Originally published on June 26, 2009
Micheal Jackson was undoubtedly one of the most influential talents of the 20th century and the most glaring example of the psychological effects of coming of age in a racist society. 40 years ago – barely a year after the assassination of Dr. Martin Luther King Jr., Jackson and his brothers forced the world to contemplate the resilience of African-American culture and talent. But as Jackson came of age, his physical metamorphosis was a great distraction from his amazing talents; fans and foes alike questioned his sanity and laughed at his face which seemed more like a melting mask in his later years. Yet few stopped to ponder why he or anyone else would take the steps to physically transform themselves as Michael did.
As TV anchor Meredith Viera paid tribute to actress Farah Fawcett on NBC by describing her as “…the woman every girl wanted to look like”, I couldn’t help but wonder what some black girls might have gone through to look like her in a media educated society where Fawcett was the epitome of beauty – and how much further they would have gone if they had Michael Jackson’s money.

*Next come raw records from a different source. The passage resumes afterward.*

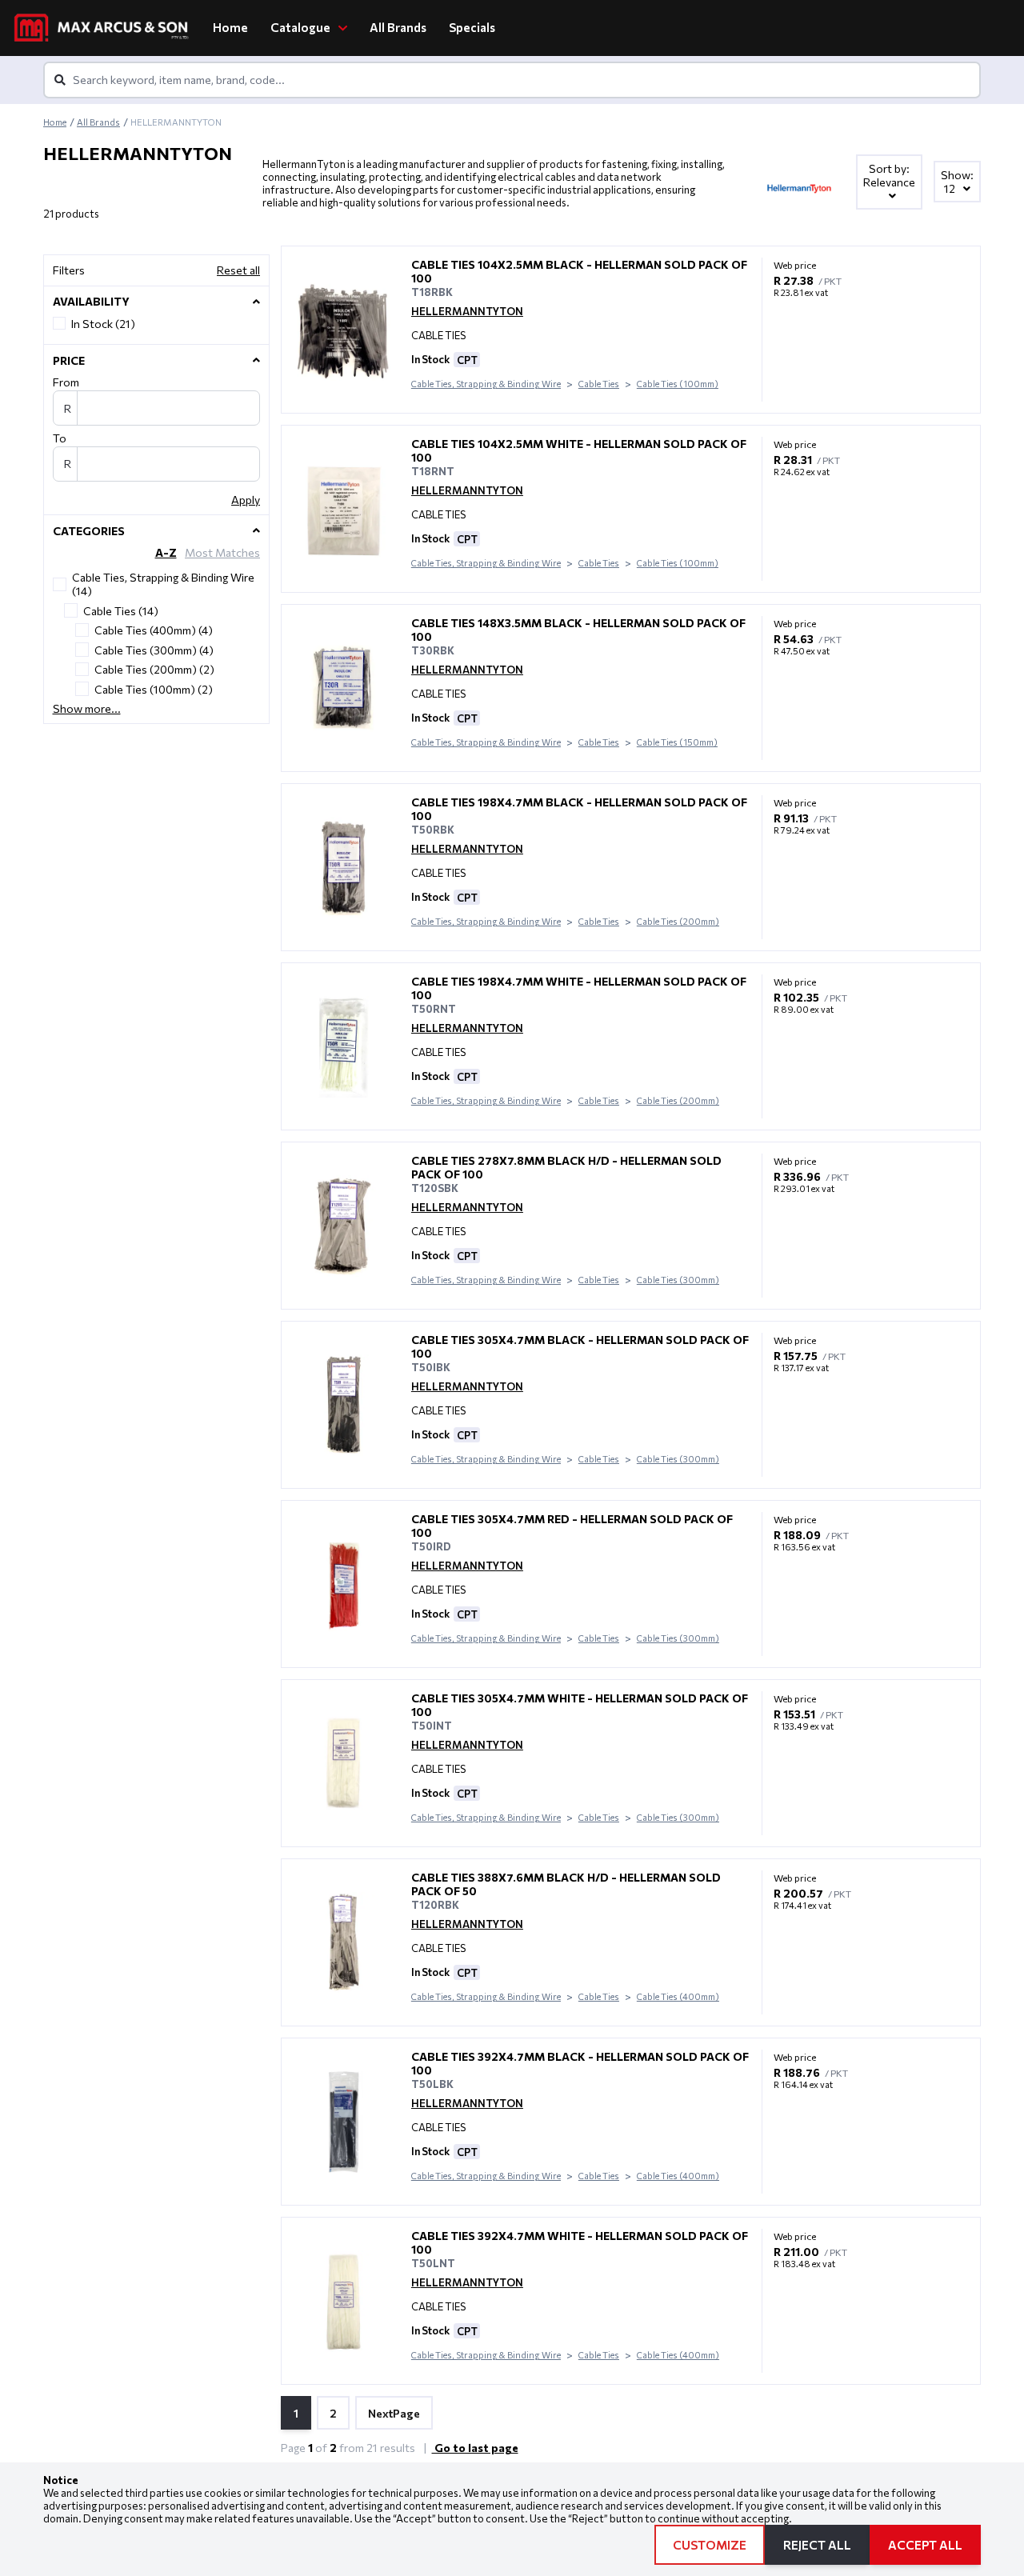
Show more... (87, 708)
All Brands (398, 27)
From (66, 382)
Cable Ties (598, 383)
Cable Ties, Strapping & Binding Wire (486, 383)
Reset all (238, 270)
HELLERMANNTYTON (467, 311)
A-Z (166, 552)
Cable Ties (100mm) (677, 383)
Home (230, 27)
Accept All (925, 2545)
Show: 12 (957, 181)
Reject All (817, 2545)
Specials (472, 27)
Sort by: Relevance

Michael was just as much a victim as we all are of the overwhelming media reinforcement of whiteness as the symbol for all things good, successful and beautiful. Blacks who challenged this idea were characterized as radical and threatening. Jackson himself was rewarded with greater popularity as he changed his nose, skin and hair to more Eurocentric features. Others in the entertainment industry without his resources were not so lucky. The “black models’ revolt” a couple years ago brought paltry attention to white preference in the entertainment industry. A study by professors at the University of Chicago and MIT in 2003 found that the negative stereotyping of non-whiteness was not limited to physical features but was even being applied to names. The study found that résumés with “white-sounding” names received up to 50% more responses than those with “black-sounding” names.
In the eve of his career, Jackson used his music to challenge racial stereotypes and he was even quoted as saying some top record industry giants are racist and exploitive of blacks. It seemed as if it took a lifetime for Jackson to wake up to the reality of his victimhood. But what about those of us that are left behind to mourn or laugh at Jackson’s legacy? I think it would serve us well to heed Dr. John Henrik Clarke’s advice to “reclaim the minds of our children… [because] when other people control what we think about ourselves, they will also control what we do about ourselves.”